His bed is made and his suicide note is on the nightstand, divorce papers are in the drawer. He left Thora with everything and gave Julio and Erin something’s they mentioned they liked.
He pulls a full pill bottle out of his pocket and reads the back. Taking more than recommended dose will result in serious illness or death. He places it on his nightstand next to some sleeping pills and dresses in his pajamas. He still wants to feel comfortable when he goes.
Cole gets into his bed and under his covers. He takes a sip of water and swallows three pills and keeps doing this until all the pills are gone.
He turns off his lights, closes his eyes and empties his mind. The darkness starts to go away, fading into loneliness which fades into emptiness. This is how he wants to go, peaceful, painless. There is glowing star
in the distance of the emptiness, he tries to push it away but it continues to approach him. He lets the emptiness surround it, just cloaking it but he can feel it’s there, but this is good enough. He doesn’t fear death anymore, he welcomes it.
He lets all his problems fade away.
He just wants to sleep forever.
3 - An Execution
The Hawaiian sun sets over a beautiful coast, its radiance melts into the dark blue sky. Somebody or something descends from the clouds. Slowly it lands on the warm sands of the beach, the other beach-goers don’t notice it. It’s Leif, a Serephin, an alien.
He has oddly distinct human features, except that he’s seven feet tall, has sickly green skin, a slightly horizontal shaped head, and two holes that bore out of his face from where a human nose should’ve been. A scar runs diagonally across his face with many claw marks on the left side. He wears dark silk robes.
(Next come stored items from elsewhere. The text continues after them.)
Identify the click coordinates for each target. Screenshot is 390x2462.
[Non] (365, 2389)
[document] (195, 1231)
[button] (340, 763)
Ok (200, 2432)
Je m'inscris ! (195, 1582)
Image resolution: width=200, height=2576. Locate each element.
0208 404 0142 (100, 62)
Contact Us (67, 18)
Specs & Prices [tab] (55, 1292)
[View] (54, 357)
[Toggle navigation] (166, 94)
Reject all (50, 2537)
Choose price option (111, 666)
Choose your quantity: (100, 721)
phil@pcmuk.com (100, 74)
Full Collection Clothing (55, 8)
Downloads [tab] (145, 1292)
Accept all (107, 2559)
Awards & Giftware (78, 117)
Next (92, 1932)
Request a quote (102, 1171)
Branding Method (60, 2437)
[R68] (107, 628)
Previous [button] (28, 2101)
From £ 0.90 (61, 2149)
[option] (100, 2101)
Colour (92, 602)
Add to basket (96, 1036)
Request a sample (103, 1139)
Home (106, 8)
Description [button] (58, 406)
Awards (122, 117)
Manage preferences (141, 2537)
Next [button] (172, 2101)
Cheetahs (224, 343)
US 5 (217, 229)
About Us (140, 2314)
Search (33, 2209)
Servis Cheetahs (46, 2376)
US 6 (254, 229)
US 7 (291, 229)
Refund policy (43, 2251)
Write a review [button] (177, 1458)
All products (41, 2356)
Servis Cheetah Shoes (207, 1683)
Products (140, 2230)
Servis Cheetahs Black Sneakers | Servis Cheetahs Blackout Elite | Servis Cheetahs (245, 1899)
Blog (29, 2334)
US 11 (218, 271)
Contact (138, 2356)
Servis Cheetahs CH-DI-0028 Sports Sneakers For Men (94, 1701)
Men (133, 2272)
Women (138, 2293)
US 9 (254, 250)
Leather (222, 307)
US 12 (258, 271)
Leif bends down and grabs a handful of sand.
It begins here.
The forging of the perfect.
The sand in his hand glows white, a gust of wind whisks it into the sky. Each individual grain glows like a firefly, disappearing into the air, as specks of pure energy. Leif lets the sand trickle from his five fingered hand as he stands.
A Delta passenger airplane flies in the sky in the distance. Leif turns to his side, lifts his arm and points at it in the shape of a gun. With a flick of his thumb, the plane explodes into a million fiery pieces. Leif’s arm drops as he watches the hell rain over him.
…
At the White House, the president strides down a hallway with a sense of purpose. The Secret Service and his personal secretary trot alongside him.
“The meeting will begin when you arrive, Mr. President,” his secretary addresses him.
The president doesn’t answer, he can’t; too much is on his mind. The human race has finally done it, they have finally received a message from the confines of outer space, however it’s not a message of peace but of a threat.